### Work request
Search the records for the word "computer" and copy each line in which it appears.

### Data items
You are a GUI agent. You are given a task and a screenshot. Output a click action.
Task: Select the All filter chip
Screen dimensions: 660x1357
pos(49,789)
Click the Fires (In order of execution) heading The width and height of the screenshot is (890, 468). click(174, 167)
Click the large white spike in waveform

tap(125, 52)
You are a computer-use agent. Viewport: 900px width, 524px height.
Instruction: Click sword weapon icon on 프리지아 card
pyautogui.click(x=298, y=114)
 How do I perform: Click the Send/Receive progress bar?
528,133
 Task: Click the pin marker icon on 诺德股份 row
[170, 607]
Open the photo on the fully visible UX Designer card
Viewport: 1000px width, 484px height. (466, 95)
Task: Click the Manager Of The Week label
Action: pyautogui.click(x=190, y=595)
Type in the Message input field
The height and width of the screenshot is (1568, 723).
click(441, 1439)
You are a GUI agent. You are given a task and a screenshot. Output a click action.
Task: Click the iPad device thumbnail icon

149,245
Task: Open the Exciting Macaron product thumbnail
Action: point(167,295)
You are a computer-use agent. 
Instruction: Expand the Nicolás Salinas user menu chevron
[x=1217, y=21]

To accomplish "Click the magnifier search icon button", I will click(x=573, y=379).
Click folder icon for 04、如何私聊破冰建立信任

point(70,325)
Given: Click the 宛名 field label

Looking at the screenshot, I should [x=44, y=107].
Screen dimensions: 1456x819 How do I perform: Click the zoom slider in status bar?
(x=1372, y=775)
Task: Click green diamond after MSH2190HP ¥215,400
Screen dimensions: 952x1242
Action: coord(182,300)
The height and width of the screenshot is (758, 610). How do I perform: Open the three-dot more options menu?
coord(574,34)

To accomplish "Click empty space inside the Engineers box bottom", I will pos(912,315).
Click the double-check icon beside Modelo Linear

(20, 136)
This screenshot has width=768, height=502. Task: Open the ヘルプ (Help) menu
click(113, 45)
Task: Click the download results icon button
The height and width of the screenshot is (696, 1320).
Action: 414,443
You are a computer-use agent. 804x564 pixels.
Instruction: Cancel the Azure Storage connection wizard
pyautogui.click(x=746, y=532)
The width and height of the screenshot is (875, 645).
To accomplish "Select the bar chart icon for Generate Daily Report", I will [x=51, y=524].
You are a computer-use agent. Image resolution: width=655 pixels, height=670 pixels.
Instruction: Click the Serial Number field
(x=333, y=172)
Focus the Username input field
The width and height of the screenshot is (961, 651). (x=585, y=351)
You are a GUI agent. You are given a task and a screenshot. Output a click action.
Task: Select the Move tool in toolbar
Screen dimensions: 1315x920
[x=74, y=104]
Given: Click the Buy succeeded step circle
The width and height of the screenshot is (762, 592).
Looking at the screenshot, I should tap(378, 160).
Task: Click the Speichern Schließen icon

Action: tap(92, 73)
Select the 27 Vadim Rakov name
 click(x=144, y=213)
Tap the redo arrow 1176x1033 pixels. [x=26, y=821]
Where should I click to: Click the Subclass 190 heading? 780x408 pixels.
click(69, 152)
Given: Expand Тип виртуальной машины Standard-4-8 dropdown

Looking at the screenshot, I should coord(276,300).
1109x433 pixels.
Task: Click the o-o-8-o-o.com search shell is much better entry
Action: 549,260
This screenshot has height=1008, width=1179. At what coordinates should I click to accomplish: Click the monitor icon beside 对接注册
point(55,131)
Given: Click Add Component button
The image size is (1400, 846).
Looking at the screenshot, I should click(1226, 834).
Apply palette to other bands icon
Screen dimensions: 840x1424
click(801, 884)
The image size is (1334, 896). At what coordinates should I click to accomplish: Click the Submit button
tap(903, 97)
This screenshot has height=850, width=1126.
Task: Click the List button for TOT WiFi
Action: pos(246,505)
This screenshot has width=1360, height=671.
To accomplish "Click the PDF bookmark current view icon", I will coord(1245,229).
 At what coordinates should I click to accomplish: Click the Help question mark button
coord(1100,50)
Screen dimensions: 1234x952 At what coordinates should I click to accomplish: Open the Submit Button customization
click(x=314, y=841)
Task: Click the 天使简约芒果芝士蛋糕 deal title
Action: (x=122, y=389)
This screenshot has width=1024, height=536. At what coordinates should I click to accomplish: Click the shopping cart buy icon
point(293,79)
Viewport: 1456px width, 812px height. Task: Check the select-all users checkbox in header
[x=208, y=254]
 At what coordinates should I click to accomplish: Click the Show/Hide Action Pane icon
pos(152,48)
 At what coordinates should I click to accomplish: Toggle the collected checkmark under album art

### Written solution
You are a computer-use agent. Viewport: 900px width, 524px height.
You are a computer-use agent. 
You are a computer-use agent. 804x564 pixels.
You are a computer-use agent. Image resolution: width=655 pixels, height=670 pixels.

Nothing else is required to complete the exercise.